The sister of a security officer killed in Oakland in 2020 is suing Facebook, alleged that the tech company played a part in radicalizing two men accused of his murder.
David Patrick Underwood was fatally shot and his partner was injured while guarding a federal building on 29 May 2020, when a large demonstration over the police killing of George Floyd was underway nearby.
Federal prosecutors said two men awaiting trial in the drive-by shooting met through a Facebook group page dedicated to the extremist anti-government “Boogaloo” movement and used the protests as cover for the crime.
wrongful death case against metaThe lawsuit, the parent company of Facebook, was filed Thursday in Alameda County Superior Court. It wants at least $25,000 in damages.
“The responsibility of killing my brother is on Facebook. As alleged in the lawsuit, Facebook deliberately promoted inflammatory and violent content and linked extremists who plotted and carried out the murder of my brother,” Angela Underwood Jacobs said in a statement.
The lawsuit alleges that Facebook used algorithms to help extremist groups keep users active on the platform, which in turn boosts ad sales and revenue.
Ted Leopold, the sister’s attorney, said: “We believe and intend to demonstrate that Facebook’s conduct has led to an increase in extremism around the world and acts of real-world violence, including the killing of Officer Underwood.” “It is time that Facebook is finally held accountable for its actions.”
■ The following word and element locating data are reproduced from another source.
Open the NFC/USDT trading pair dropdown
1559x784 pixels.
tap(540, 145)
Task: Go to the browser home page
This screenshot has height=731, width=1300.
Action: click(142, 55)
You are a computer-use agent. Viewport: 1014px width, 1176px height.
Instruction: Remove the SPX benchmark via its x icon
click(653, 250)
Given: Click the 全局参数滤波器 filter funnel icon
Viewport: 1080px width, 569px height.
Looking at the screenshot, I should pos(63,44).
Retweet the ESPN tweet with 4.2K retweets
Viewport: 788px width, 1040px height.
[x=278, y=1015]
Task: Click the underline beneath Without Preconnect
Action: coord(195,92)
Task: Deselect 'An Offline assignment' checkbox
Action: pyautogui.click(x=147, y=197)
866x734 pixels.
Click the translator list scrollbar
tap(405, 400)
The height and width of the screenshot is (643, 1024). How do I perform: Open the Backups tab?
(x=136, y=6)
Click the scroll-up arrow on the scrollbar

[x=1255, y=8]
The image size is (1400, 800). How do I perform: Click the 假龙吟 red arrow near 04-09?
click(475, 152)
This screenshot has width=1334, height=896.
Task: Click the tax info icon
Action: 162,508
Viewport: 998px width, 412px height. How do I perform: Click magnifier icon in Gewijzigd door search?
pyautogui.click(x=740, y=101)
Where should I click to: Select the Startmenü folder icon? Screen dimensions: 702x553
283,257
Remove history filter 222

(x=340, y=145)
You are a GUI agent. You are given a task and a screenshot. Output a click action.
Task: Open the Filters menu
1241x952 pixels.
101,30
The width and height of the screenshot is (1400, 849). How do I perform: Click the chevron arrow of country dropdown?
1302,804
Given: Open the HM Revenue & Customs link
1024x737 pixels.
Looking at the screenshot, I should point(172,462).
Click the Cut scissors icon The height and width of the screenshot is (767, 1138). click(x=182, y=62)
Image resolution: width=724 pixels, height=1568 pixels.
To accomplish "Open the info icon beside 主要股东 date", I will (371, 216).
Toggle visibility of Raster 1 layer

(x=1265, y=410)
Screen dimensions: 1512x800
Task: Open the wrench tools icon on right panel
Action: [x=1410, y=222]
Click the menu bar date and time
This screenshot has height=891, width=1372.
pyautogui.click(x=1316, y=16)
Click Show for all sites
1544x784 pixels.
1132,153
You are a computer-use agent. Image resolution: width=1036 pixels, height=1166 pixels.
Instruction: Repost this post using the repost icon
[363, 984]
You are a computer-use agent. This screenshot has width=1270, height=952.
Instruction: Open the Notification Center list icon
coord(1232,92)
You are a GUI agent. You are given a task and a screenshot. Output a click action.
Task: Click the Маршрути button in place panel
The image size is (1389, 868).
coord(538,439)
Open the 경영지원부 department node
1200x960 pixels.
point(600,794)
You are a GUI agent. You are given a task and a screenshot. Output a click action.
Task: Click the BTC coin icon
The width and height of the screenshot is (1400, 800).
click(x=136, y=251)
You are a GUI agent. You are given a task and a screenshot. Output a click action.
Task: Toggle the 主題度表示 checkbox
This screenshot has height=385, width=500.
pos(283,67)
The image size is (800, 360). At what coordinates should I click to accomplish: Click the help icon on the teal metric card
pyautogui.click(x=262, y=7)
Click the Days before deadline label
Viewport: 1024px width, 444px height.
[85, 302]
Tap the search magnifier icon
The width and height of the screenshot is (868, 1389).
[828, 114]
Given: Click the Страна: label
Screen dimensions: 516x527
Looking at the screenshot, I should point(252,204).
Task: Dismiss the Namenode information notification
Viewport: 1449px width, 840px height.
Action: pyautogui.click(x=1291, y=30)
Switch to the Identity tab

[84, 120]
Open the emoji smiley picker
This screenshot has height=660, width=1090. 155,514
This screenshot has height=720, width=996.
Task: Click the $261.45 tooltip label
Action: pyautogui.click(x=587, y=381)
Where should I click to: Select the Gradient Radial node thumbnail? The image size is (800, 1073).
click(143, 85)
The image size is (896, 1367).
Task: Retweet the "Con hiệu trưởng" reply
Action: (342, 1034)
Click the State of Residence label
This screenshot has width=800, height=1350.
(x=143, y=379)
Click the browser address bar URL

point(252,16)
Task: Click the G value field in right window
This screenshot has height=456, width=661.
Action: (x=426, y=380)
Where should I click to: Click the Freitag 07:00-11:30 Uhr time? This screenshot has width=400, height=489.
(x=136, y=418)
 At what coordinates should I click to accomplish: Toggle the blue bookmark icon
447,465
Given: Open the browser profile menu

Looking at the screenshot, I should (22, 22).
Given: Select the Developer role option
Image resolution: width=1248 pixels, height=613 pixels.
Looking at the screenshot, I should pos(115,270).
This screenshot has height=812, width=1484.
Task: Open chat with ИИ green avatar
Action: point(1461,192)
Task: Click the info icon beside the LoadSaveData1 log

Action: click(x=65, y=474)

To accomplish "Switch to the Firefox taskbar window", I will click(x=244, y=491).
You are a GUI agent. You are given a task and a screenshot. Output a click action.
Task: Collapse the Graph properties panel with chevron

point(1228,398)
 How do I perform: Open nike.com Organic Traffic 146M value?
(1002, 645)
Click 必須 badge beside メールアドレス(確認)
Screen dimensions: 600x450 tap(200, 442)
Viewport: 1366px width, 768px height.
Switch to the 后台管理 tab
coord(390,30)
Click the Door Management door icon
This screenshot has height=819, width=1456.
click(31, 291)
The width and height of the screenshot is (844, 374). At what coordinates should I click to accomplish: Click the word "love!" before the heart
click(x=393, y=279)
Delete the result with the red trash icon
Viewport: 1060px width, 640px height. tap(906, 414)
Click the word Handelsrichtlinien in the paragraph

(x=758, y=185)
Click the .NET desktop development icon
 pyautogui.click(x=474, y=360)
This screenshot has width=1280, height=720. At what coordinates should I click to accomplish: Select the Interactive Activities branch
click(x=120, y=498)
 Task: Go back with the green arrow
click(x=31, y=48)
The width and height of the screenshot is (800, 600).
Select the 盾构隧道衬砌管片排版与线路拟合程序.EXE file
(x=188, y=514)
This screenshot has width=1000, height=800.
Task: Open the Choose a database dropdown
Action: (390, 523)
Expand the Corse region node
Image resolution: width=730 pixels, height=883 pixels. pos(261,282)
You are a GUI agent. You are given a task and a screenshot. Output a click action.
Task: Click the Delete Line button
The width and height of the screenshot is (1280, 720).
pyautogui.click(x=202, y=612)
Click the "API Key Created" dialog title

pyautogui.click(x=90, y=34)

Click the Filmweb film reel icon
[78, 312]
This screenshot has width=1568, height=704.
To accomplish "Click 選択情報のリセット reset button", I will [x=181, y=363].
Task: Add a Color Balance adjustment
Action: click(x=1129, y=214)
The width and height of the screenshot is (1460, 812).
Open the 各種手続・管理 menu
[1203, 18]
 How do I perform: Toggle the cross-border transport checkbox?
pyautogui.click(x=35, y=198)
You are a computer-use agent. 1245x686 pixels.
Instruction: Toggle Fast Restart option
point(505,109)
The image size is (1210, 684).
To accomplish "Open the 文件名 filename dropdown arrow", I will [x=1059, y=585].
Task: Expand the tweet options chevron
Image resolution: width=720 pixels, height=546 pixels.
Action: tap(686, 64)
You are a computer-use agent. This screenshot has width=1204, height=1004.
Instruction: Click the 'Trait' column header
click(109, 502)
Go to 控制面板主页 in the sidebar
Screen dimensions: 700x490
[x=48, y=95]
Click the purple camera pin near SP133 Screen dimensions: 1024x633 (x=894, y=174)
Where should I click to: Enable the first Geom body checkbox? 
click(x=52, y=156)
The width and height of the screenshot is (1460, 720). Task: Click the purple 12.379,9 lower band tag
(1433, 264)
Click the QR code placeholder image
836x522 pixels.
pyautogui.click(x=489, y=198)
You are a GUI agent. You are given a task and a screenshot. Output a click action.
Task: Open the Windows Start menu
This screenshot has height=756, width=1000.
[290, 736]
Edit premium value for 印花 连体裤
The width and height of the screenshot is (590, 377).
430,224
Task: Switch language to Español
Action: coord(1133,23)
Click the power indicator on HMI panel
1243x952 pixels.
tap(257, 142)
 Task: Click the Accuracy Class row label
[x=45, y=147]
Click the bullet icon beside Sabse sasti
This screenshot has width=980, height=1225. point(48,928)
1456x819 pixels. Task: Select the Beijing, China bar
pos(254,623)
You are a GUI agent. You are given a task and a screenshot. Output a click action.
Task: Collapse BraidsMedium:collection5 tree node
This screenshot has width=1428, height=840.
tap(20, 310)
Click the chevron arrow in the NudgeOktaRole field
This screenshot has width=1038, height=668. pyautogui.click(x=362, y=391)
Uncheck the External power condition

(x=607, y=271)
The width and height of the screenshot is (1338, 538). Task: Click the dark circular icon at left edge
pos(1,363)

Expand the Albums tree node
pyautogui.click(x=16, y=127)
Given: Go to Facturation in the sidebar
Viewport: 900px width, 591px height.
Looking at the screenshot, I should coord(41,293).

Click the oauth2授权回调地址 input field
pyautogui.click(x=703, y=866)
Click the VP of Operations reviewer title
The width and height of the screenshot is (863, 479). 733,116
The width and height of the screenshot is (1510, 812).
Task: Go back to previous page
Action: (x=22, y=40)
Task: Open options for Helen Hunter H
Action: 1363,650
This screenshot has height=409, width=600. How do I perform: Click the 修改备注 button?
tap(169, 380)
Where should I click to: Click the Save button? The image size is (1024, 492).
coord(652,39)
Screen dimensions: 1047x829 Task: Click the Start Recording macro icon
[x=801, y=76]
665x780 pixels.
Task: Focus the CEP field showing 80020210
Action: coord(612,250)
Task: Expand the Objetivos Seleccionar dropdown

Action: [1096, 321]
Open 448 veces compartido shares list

Federal prosecutors have said Steven Carrillo, an Air Force sergeant, met his partner, Robert Alvin Justus Jr., through a Facebook Boogaloo group, where they agreed to take advantage of racial justice protests to attack law enforcement officers. Happened. Messages obtained by investigators showed the men agreed to meet in person and drive to the Oakland protest, where prosecutors said Carrillo fired a homemade assault rifle at Underwood and his accomplice before fleeing.
Guardian Reported in 2021 An attack similar to the one that killed Underwood was feared after researchers monitoring online extremism identified boogaloo groups with thousands of members on Facebook. These groups were used to share advice on recruiting new members, arming and posting Memories about the murders of police and federal officers. Facebook said at the time that it took action against hundreds of individual posts that violated its policies against inciting violence, but did not ban the boogaloo movement from its platform.
Carrillo was arrested eight days later, after he shot dead a Santa Cruz sheriff’s sergeant and wounded four other officers who tracked his vehicle. Carrillo has pleaded not guilty to both murders. Court documents show that Carrillo also had ties to a right-wing militia known as the Grizzly Scouts, which took firearms training, held protests, and terms of “war” against the police.
Following the assassination of Underwood, Facebook pledged to remove groups, accounts and pages affiliated with the far-right group from its services. But the lawsuit alleges that groups tied to the Boogaloo movement remain on stage.
“We have banned more than 1,000 militarized social movements from our platform and work closely with experts to address the widespread issue of Internet radicalization. These claims are without legal basis,” said Meta spokesman Kevin McAllister.